We are all waiting with baited breath to hear about the outcome of the shareholder resolution at the Tesco AGM today. The campaign group Action Aid have brought Gertruida Baartman, a fruit picker from South Africa, over to speak about her experiences at this years AGM. It is the second year that Ms Baartman has visited the AGM. Last year Ms Baartman told how she worked very long hours for £3.41 per day. She demanded that Tesco use their influence to ensure a fairer deal for workers in their supply chain. She also explained how workers were exposed to dangerous pesticides. Terry Reid, the Chairman of Tesco promised to look into the issue and ensure conditions improved at her farm.

The Guardian have reported today that this year Gertruida has explained how some conditions have improved at her farm, especially after Tesco’s Chairman visited in May. However she says that her pay has not improved.

Tesco for their part have stated that they are members of the ETI and take labour standards in their supply chain very seriously.

At today’s meeting Tesco’s shareholder will be asked to consider a resolution demanding higher standards for workers in Tesco’s global supply chain. If passed, the resoulution would oblige Tesco to “appoint independent auditors to ensure that workers in its supplier factories are guaranteed decent working conditions, a living wage, job security and the right to join a trade union of their choice.”

Many of the larger shareholders are unlikely to support the resolution, because it asks the company to ‘guarantee’ conditions. Something that with the best will in the world Tesco is unlikely to be able to ensure. However the resolution, which was tabled by War on Want’s company secretary, Ben Birnberg, has the support of investors like the Joseph Rowntree Foundation.

There is still a great deal of pressure on supermarkets to show that they are responding to these issues. It is unlikely to go away.


Chinese Workers Paid With Fake Cash

June 5, 2007

There was a burst of incredulous laughter from one side of the Impactt office this afternoon, as this news piece dropped into our inboxes, signalling a new low for labour standards in China. 

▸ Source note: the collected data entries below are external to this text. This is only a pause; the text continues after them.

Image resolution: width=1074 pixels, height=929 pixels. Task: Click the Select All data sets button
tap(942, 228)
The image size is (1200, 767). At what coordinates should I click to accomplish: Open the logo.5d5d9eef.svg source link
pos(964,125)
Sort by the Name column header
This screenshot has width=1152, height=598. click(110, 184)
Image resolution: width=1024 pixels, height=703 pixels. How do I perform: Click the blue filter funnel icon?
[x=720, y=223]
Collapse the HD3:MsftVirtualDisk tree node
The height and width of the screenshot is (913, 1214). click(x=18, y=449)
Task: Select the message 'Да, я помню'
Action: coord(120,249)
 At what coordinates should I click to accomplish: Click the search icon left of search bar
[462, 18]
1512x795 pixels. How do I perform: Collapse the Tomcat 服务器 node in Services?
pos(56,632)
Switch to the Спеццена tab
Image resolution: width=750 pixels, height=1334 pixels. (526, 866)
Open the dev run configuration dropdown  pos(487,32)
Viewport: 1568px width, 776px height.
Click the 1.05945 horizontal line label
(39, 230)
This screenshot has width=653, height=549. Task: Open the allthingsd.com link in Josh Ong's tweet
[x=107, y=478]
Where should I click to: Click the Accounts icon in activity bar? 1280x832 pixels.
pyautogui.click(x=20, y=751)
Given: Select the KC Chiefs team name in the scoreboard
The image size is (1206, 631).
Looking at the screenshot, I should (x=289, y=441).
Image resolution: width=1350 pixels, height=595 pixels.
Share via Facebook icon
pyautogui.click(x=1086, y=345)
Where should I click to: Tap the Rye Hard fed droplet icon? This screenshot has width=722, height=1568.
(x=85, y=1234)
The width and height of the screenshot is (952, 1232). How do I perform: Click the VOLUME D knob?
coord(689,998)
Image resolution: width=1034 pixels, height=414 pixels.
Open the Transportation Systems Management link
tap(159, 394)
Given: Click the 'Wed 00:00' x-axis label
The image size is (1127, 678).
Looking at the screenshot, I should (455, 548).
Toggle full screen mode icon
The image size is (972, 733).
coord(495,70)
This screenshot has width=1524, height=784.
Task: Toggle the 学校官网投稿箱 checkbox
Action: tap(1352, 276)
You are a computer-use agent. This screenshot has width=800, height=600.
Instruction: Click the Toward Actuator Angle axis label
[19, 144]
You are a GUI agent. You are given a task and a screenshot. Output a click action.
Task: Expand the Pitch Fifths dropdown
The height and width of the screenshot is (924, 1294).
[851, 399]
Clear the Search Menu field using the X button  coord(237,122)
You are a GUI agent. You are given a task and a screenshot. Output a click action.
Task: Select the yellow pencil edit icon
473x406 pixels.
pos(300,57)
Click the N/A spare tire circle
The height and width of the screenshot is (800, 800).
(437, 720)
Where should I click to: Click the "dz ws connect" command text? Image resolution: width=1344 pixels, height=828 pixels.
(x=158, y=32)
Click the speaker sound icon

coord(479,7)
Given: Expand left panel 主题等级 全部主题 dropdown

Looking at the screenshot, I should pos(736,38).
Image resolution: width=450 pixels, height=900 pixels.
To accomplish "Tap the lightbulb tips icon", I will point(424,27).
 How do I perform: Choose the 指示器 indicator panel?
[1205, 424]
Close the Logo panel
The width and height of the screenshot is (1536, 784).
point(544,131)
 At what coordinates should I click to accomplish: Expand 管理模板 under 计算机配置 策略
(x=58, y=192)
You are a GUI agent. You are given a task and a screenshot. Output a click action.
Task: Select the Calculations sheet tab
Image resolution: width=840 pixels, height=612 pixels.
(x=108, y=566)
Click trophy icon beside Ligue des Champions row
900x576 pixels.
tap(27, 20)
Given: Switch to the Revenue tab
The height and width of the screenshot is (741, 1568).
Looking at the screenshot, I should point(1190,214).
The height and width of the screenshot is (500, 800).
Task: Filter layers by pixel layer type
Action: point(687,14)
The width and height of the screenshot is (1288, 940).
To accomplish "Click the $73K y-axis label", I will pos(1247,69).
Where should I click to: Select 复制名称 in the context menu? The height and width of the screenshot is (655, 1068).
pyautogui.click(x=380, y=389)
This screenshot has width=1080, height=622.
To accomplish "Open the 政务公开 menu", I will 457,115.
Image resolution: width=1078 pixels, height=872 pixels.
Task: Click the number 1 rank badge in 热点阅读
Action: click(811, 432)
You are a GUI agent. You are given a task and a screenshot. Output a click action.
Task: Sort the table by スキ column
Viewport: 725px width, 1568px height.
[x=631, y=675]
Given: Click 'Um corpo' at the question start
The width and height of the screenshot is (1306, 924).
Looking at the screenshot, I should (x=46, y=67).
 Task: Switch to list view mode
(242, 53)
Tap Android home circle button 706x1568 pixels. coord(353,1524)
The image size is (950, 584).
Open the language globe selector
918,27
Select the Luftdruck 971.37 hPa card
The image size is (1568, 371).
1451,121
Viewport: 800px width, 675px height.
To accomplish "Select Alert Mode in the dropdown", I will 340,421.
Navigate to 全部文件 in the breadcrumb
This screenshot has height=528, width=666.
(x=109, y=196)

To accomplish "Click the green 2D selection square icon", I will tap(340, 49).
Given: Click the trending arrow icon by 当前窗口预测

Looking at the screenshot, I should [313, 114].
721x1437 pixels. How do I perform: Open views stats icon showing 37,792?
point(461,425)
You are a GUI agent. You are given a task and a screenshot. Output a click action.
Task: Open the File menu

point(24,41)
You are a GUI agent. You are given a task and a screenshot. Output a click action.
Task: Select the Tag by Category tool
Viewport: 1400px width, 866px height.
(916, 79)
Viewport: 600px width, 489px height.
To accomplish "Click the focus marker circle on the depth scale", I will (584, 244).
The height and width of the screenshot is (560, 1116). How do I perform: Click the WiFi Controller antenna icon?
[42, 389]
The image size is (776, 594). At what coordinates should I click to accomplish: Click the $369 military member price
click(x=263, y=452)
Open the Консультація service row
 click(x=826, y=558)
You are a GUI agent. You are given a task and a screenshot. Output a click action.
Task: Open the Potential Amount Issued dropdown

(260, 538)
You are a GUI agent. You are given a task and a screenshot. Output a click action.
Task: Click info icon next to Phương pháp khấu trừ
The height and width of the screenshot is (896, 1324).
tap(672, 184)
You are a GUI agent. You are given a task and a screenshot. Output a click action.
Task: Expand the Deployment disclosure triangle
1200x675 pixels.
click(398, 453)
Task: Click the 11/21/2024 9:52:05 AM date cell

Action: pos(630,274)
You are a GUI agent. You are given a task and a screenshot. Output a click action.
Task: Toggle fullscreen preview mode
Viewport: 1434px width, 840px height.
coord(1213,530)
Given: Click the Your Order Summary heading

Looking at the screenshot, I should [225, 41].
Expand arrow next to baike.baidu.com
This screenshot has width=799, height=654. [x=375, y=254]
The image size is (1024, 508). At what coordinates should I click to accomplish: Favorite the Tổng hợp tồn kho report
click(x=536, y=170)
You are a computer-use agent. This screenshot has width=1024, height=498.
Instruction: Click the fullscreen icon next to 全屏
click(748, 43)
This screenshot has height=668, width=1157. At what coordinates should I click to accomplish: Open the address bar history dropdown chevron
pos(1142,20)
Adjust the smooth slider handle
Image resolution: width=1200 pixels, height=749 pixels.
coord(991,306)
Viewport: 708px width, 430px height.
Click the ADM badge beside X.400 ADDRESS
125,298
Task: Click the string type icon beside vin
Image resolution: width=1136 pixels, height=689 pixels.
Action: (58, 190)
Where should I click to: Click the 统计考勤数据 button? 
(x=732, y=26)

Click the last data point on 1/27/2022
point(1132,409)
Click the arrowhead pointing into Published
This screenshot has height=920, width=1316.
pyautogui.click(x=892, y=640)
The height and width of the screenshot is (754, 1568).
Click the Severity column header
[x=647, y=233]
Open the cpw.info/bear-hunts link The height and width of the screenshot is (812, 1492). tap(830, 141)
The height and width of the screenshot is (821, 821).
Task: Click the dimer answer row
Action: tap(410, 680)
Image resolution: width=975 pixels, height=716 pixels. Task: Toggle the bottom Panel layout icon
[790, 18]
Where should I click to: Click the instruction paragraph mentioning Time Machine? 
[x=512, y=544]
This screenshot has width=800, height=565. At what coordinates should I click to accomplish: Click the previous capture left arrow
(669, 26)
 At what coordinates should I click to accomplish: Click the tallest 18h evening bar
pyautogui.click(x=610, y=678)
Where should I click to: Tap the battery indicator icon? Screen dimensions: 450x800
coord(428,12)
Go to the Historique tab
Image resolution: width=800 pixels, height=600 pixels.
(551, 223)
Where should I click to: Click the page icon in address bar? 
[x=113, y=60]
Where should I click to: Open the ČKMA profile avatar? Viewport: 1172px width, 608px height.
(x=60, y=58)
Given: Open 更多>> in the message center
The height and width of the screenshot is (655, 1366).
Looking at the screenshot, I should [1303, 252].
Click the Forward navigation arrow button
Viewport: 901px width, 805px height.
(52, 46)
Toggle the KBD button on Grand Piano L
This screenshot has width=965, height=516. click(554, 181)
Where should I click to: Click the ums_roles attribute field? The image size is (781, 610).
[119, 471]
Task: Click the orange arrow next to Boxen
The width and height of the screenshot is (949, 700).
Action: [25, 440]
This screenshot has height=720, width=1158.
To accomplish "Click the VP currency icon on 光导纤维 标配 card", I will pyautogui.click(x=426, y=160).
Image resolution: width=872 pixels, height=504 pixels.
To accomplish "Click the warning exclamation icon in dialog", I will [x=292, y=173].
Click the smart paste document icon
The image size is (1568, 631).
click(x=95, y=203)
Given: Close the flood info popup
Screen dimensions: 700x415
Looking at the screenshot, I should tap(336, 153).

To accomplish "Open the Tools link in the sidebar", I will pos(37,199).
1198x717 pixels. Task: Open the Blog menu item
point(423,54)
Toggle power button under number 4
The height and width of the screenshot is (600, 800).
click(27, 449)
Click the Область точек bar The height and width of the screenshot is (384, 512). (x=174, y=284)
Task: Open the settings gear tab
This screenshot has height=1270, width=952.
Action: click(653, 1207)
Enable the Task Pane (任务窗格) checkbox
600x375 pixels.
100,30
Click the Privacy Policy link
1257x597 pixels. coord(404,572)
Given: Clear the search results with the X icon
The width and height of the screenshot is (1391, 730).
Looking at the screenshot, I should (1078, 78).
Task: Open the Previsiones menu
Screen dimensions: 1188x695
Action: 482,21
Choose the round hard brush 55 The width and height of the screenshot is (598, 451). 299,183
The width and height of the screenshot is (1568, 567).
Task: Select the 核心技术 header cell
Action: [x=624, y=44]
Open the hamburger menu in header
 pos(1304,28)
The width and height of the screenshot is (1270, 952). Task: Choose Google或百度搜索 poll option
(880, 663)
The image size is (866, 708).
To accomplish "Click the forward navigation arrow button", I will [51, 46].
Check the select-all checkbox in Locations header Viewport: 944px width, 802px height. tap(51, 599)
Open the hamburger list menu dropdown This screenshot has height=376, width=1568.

The article, posted on ChinaCSR.com, reports that 20 workers at an unnamed jeans-dyeing factory in Guangdong were paid in fake bank notes. When the workers asked the factory to exchange the fake notes for real ones, they were dismissed. 

The factory reportedly claimed that they were victims of the forgery as well, and that they would pay the workers in real currency when they had resolved the issue with their bank. But this does not explain the dismissal of the workers, and goes against the additonal reports that the factory ‘usually uses the fake notes only for new workers’.  

The story is in fact not remotely funny.

We have spent the past 30 minutes discussing what we should say on this matter, and how we as a company should react to the news. What we all agree on is that this is a form of forgery that goes well beyond the common practice of faking books to show that workers have been paid the correct amount of real currency.